On the Utility of Speech and Audio Foundation Models for Marmoset Call Analysis
Eklavya Sarkar, Mathew Magimai. -Doss
TL;DR
This study examines whether speech- and general-audio foundation models pre-trained on human data can transfer to cross-domain marmoset call analysis, addressing call-type (CTID) and caller identity (CLID) classification across bandwidths of 4, 8, and 16 kHz. It compares four feature families (hand-crafted Catch22 baseline, SSL models trained on speech, SSL models trained on general audio, and supervised general-audio models) using the InfantMarmosetsVox dataset, with both similarity and non-linear classification analyses.

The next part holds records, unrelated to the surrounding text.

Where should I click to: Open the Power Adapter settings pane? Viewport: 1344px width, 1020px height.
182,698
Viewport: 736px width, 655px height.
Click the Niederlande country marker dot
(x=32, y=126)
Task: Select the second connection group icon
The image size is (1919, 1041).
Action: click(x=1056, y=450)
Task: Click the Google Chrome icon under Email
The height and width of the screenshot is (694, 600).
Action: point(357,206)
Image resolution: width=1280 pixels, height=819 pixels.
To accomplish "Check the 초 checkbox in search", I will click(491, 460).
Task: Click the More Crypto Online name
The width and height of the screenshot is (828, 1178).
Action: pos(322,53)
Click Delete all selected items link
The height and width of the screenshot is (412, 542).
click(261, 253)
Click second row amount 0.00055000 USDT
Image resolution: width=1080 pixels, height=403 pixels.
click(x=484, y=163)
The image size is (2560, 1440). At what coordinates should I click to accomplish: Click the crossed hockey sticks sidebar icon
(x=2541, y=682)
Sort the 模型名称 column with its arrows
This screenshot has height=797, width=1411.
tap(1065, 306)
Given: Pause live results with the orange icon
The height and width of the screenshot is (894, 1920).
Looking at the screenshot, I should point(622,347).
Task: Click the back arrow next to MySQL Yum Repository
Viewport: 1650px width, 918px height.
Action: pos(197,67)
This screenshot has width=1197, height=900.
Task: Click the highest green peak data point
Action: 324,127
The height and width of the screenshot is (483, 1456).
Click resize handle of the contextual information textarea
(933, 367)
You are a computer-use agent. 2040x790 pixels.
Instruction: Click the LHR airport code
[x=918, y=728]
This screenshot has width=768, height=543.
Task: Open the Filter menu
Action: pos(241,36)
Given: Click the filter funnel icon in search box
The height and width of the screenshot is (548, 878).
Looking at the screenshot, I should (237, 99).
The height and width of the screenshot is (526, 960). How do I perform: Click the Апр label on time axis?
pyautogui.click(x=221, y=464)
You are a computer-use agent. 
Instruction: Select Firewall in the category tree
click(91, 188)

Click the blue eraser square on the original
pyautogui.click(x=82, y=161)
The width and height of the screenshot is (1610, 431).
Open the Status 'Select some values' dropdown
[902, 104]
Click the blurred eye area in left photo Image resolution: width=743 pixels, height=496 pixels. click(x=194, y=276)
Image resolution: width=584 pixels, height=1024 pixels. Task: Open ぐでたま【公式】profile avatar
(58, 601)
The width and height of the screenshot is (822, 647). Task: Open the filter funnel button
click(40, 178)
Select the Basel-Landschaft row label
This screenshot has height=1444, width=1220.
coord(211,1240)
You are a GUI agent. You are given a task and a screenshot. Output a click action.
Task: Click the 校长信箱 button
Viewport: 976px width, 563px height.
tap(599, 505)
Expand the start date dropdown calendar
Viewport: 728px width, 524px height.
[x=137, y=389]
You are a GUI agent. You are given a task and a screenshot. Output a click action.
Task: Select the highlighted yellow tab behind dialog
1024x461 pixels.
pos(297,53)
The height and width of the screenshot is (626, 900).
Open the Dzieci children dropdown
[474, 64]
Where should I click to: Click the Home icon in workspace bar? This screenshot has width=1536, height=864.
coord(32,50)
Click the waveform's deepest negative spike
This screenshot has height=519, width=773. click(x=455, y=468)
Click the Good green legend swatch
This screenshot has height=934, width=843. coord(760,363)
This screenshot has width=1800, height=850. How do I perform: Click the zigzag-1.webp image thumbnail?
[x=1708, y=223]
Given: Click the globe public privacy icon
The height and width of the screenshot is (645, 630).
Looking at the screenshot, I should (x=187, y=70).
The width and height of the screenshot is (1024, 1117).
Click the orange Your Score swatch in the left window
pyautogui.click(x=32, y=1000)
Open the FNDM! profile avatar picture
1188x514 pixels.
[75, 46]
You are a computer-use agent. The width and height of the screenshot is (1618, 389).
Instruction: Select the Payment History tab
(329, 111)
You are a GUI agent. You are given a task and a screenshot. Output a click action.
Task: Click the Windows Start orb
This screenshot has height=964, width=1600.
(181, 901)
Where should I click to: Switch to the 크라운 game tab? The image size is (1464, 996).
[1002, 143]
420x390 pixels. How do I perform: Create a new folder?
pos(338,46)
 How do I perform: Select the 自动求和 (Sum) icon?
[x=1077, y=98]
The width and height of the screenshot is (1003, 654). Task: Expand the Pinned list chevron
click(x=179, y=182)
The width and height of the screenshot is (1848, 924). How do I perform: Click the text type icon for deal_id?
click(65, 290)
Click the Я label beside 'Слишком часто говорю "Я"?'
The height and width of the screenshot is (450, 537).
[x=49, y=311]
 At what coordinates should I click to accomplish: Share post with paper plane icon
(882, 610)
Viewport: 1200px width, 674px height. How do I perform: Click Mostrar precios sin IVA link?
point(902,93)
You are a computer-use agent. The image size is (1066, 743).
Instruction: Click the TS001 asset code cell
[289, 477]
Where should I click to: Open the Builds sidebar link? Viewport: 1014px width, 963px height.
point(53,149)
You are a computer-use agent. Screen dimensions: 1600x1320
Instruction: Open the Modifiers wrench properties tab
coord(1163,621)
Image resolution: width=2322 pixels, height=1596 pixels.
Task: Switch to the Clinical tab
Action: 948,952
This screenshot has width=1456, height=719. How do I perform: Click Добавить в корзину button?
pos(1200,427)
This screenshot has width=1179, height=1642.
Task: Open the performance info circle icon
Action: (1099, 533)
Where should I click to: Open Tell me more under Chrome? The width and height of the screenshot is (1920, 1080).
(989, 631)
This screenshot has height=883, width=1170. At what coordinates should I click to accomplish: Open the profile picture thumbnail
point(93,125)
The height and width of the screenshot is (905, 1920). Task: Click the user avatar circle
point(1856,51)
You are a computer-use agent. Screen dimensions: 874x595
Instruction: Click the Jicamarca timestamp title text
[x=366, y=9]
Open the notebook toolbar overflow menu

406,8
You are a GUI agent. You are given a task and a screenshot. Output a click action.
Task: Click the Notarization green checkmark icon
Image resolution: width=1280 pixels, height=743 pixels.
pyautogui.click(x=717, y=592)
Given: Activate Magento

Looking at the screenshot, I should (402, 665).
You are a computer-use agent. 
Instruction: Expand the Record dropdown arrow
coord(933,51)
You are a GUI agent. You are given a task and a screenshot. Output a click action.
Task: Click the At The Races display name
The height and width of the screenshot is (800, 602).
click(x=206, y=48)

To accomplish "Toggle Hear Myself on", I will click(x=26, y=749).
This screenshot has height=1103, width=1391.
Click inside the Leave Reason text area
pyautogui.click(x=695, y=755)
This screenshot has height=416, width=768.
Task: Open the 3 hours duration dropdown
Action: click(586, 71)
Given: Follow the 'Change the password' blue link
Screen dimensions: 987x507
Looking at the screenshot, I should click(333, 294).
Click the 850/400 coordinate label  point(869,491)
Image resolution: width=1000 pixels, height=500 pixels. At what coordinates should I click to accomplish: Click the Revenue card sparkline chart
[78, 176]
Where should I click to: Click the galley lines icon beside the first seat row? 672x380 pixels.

Results show bandwidth scaling yields monotonic performance gains, and pre-training on speech vs general audio yields comparable improvements over the spectral baseline, with BYOL-A and PANN achieving strong results depending on task. The findings highlight the potential of cross-domain foundation models for bioacoustic analysis when bandwidth aligns with the species’ vocal range, suggesting directions for interdisciplinary collaboration to interpret biological implications.
Abstract
Marmoset monkeys encode vital information in their calls and serve as a surrogate model for neuro-biologists to understand the evolutionary origins of human vocal communication. Traditionally analyzed with signal processing-based features, recent approaches have utilized self-supervised models pre-trained on human speech for feature extraction, capitalizing on their ability to learn a signal's intrinsic structure independently of its acoustic domain. However, the utility of such foundation models remains unclear for marmoset call analysis in terms of multi-class classification, bandwidth, and pre-training domain. This study assesses feature representations derived from speech and general audio domains, across pre-training bandwidths of 4, 8, and 16 kHz for marmoset call-type and caller classification tasks. Results show that models with higher bandwidth improve performance, and pre-training on speech or general audio yields comparable results, improving over a spectral baseline.